The De Cote winery in Querétaro, whose 2016 Atempo merlot was a grand gold medal winner at the Concours Mondial de Bruxelles.

Mexican wineries are having a banner year in terms of international competitions: so far in 2020, 74 wines have won awards at three international events. 

At the Concours Mondial de Bruxelles, which wrapped up September 8 in Brno, Czech Republic, Mexico took home 59 medals. De Cote Winery’s 2016 Atempo merlot and Pozo de Luna’s 2015 malbec were named Grand Gold Medal winners out of 8,500 wines from 46 countries.
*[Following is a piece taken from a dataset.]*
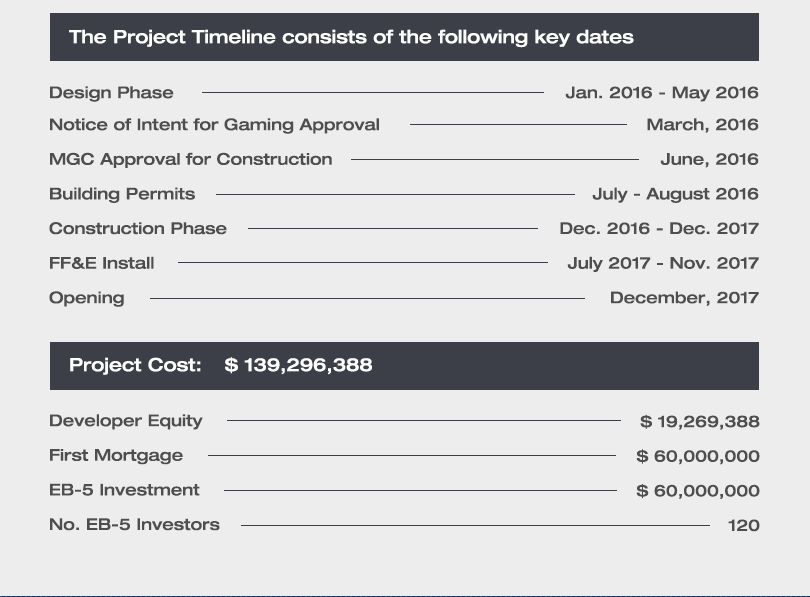Select the Developer Equity label

[x=126, y=421]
Decote is located in Querétaro and Pozo de Luna in San Luis Potosí.

At Spain’s Concurso Internacional de Vinos Bacchus, more than 1,500 wines were tasted by a jury of 100 winemakers, masters of wine, masters of sommelier and journalists. 

Thirteen Mexican wines won awards in the competition, which took place in March in Madrid, including four medals for Casa Madero, located in Coahuila, and three for Baja California’s Monte Xanic. The latter winery took home the competition’s top prize for its 2017 Ricardo Bordeaux blend.

In France, meanwhile, the Don Leo 2013 Cabernet Sauvignon Gran Reserva took first place and was named best cabernet sauvignon in the world at the International Cabernet Competition, in which French sommeliers blind-tasted wines from 25 countries.

 

Harvest time at Monte Xanic in Baja California.
Harvest time at Monte Xanic in Baja California.

The Coahuila winery’s 2016 cabernet sauvignon/shiraz also took home the gold at the same competition. Although the 2013 cabernet was already sold out by the time news of the win hit in June, the shiraz blend can still be found online for 625 pesos (US $29).

The Decanter World Wine Awards, which occur every August and are sponsored by Decanter magazine, will announce their winners on September 22. 

The event, billed as the “world’s largest and most influential wine competition,” brings together wines from 50 countries which are judged by 280 world-renowned experts.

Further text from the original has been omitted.